Hepatitis B immune globulin (HBIg) with or without nucleos(t)ide analogue (NA) inhibitors has been shown to prevent recurrence of hepatitis B virus (HBV) following orthotopic liver transplantation (OLT). However, the use of HBIg has many disadvantages.

Aims

The present study was performed to determine if converting patients from HBIg±NA to combination NA therapy could prevent recurrence of HBV.

Methods

Twenty-one recipients without evidence of HBV recurrence on HBIg±NA for ≥6 months were enrolled. Patients received their last injection of HBIg at the time they initiated tenofovir disoproxil fumarate/emtricitabine (TDF/FTC; Truvada®) and were followed up for 31.1 ± 9.0 [range 15–47] months.

Results

After 1 year, 3 patients (14%) had detectable HBsAg, one of whom was non-compliant. Two of 3 with recurrence cleared HBsAg by last follow-up on TDF/FTC; the non-compliant patient became HBV DNA-undetectable with re-institution of TDF/FTC. TDF/FTC saved $12,469/year over our standard-of-care, monthly intramuscular HBIg/lamivudine.

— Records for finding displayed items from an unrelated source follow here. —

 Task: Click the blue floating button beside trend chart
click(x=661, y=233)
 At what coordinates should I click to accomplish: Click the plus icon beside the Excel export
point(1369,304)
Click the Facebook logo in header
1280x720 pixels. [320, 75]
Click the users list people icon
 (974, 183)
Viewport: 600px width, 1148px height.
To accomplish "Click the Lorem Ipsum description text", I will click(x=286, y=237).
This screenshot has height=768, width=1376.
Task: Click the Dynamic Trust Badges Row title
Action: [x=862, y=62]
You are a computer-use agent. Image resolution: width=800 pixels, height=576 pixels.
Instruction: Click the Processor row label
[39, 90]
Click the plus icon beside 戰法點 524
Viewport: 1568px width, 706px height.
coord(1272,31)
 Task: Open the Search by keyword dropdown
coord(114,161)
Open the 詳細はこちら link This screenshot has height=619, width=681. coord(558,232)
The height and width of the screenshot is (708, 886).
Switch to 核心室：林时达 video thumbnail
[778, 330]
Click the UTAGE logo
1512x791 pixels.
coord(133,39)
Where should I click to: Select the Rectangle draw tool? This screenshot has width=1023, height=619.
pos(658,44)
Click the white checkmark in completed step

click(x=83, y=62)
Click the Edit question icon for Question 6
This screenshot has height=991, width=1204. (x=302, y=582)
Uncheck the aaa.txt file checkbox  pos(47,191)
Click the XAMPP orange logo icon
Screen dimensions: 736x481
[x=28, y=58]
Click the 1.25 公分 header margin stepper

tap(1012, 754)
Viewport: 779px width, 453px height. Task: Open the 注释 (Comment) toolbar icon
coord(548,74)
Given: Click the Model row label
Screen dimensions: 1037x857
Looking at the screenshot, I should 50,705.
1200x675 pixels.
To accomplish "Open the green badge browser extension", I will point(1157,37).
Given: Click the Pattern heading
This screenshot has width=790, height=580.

There was no evidence of a general adverse effect of TDF/FTC on renal function. However, 3 patients developed reversible acute renal failure; on renal biopsy, 1 had possible TDF/FTC-induced acute tubular necrosis.

Conclusions

Substitution of TDF/FTC for HBIg prevented recurrence of HBV DNA in 100% (20/20) of patients who were compliant with the medication and led to substantial cost savings over HBIg-containing regimens.